(Saved data entries)
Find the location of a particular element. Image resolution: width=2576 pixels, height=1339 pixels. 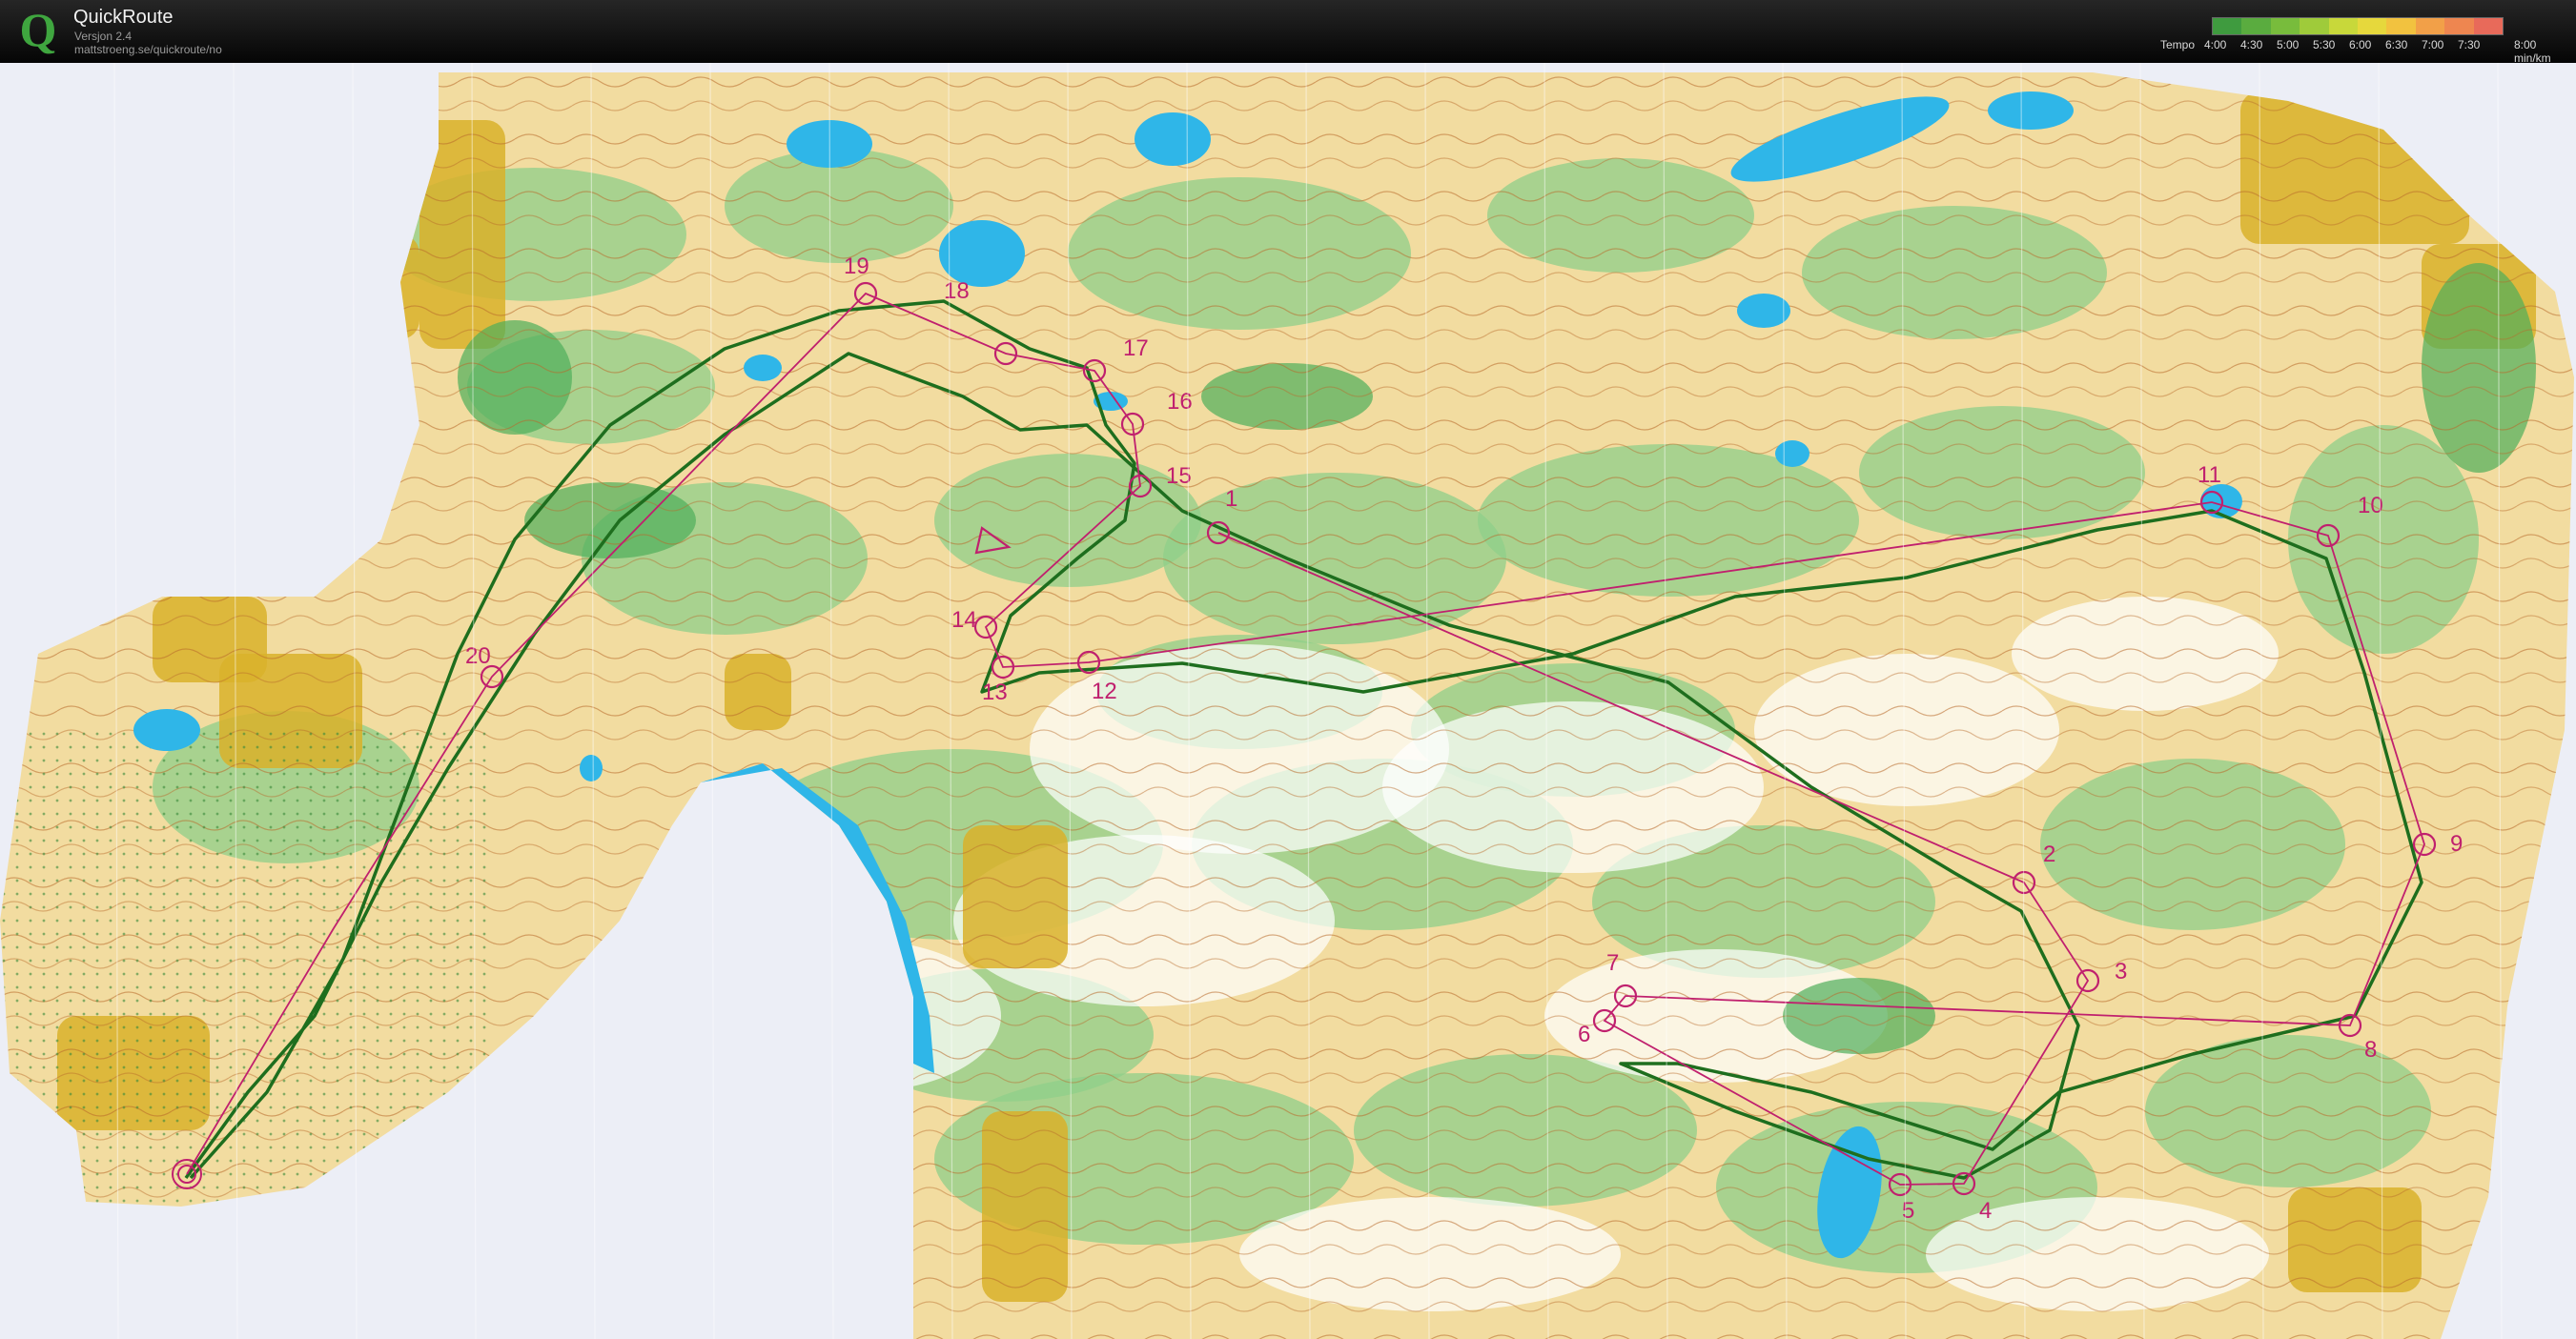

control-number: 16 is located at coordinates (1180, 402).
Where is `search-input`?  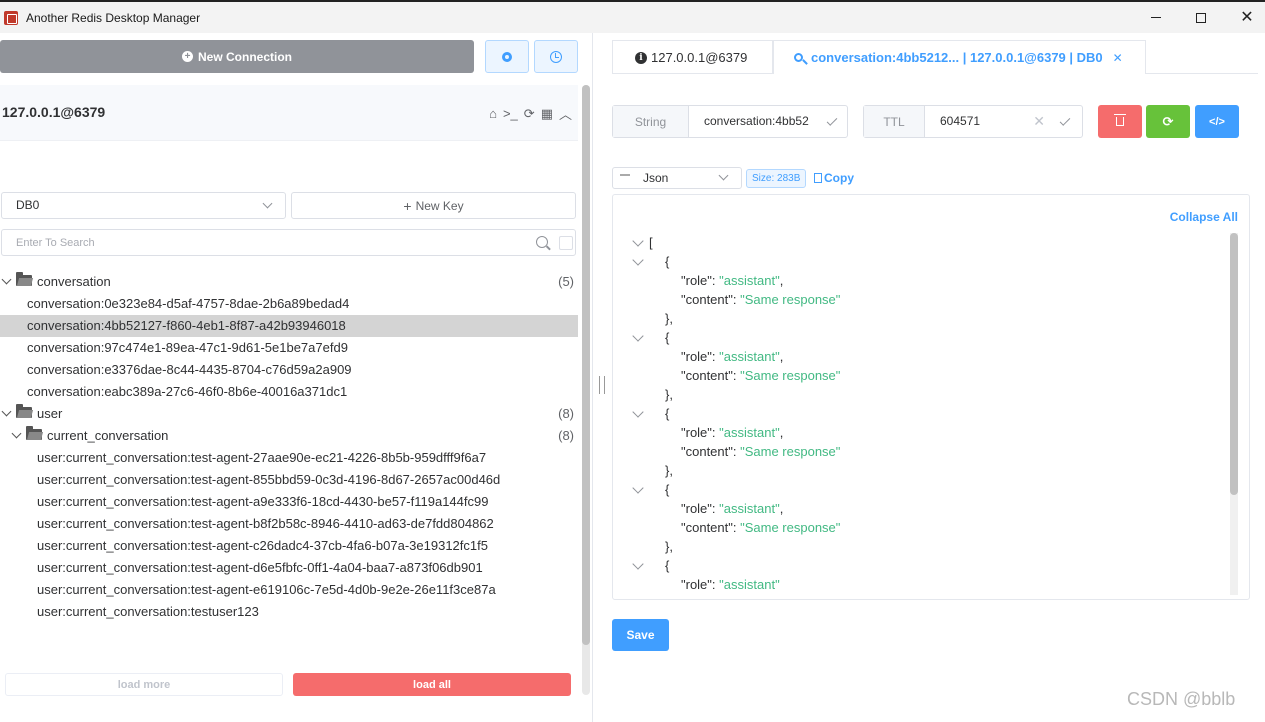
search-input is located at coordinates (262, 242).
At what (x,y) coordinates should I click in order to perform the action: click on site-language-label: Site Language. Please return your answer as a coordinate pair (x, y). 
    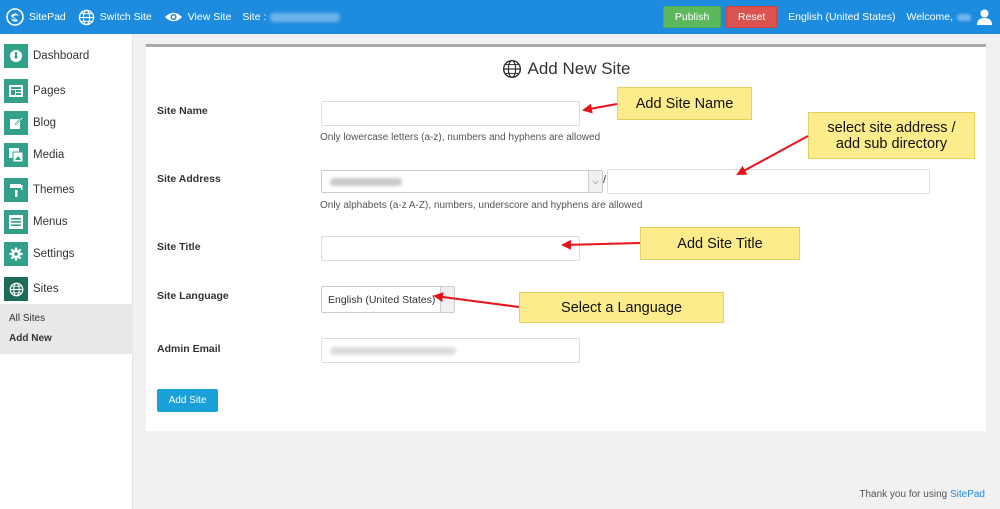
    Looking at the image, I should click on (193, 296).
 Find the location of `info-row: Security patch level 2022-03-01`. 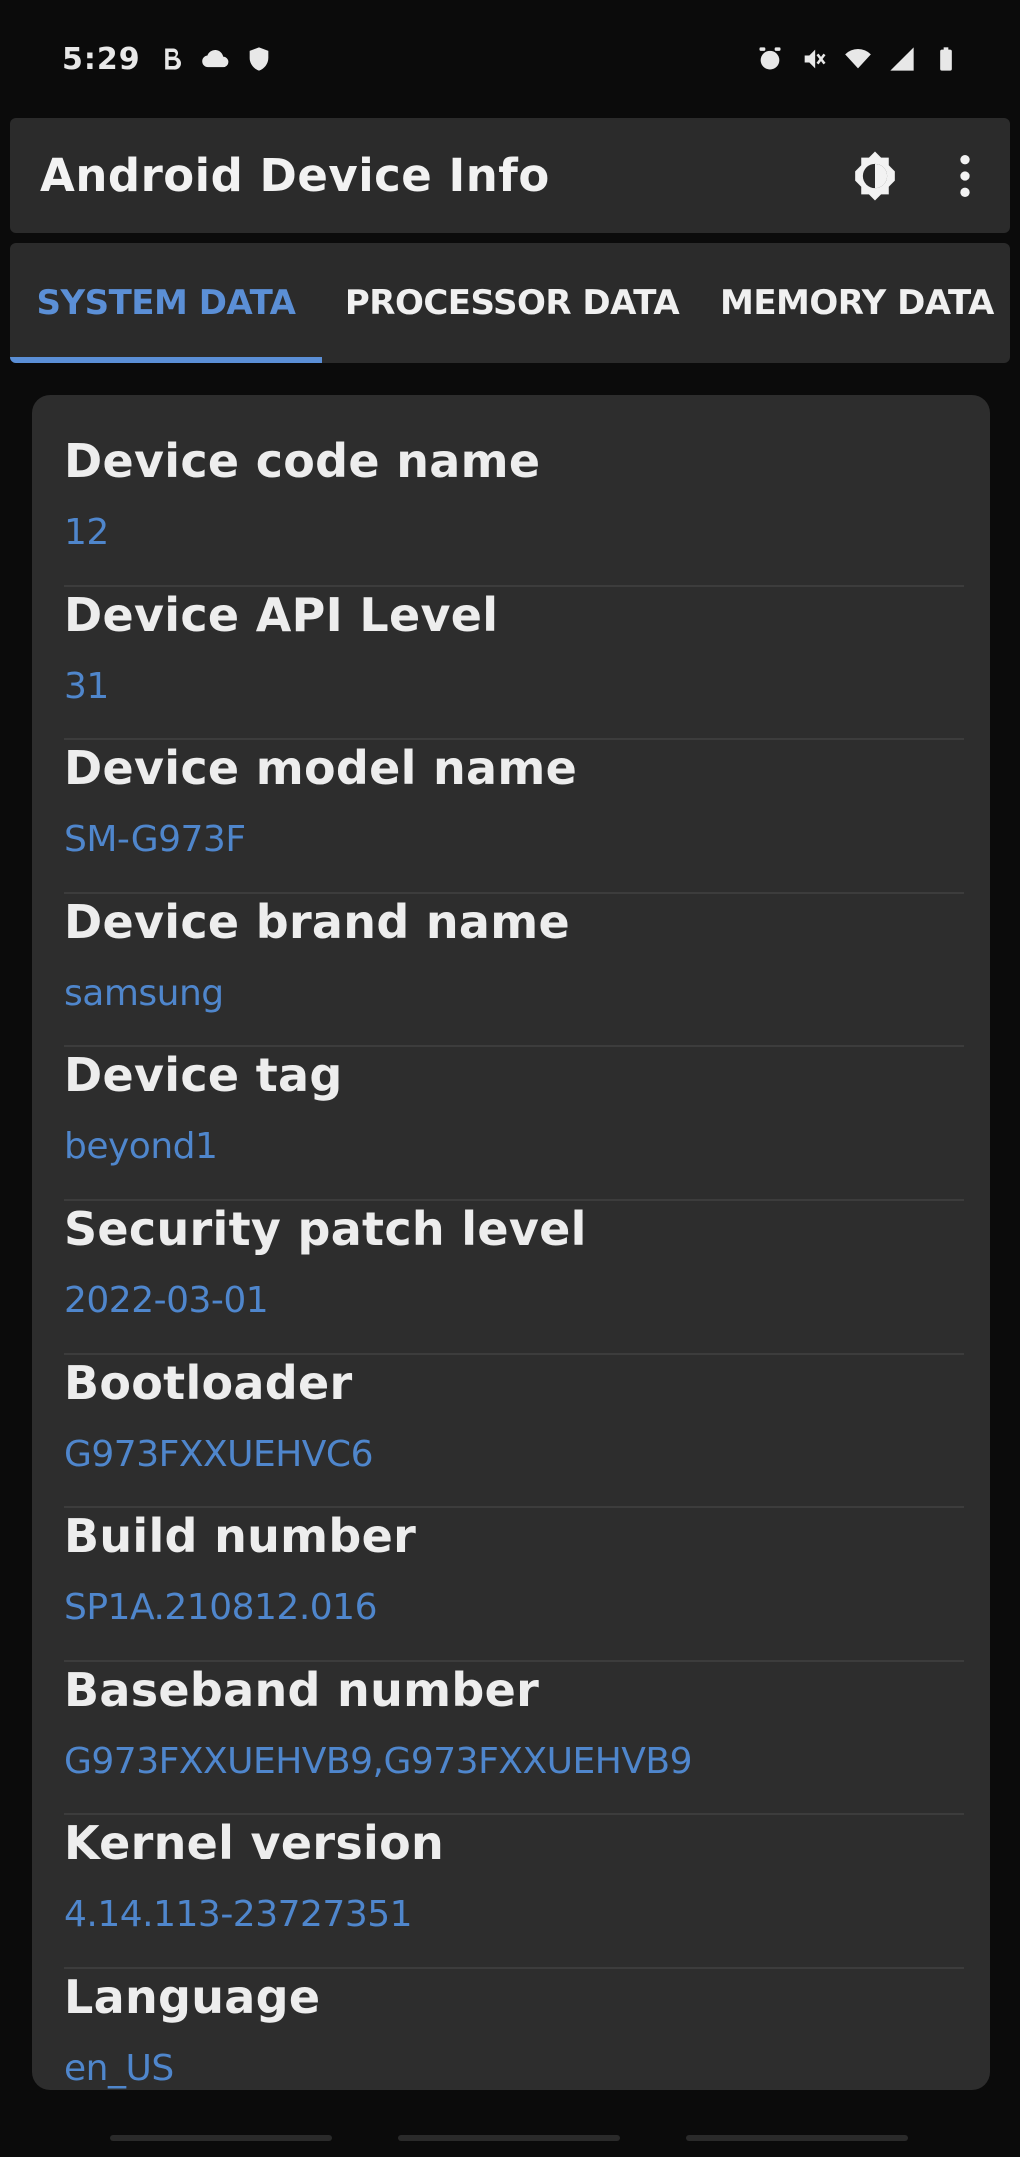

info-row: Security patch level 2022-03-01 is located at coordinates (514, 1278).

__Directions__
Pull out every line of the records above word for word, leaving out the pictures.

__Solution for this problem__
Find the location of a particular element. Image resolution: width=2576 pixels, height=1339 pixels. 

control-number: 16 is located at coordinates (1180, 402).
Where is `search-input`?  
search-input is located at coordinates (262, 242).
At what (x,y) coordinates should I click in order to perform the action: click on site-language-label: Site Language. Please return your answer as a coordinate pair (x, y). 
    Looking at the image, I should click on (193, 296).
 Find the location of `info-row: Security patch level 2022-03-01`. 

info-row: Security patch level 2022-03-01 is located at coordinates (514, 1278).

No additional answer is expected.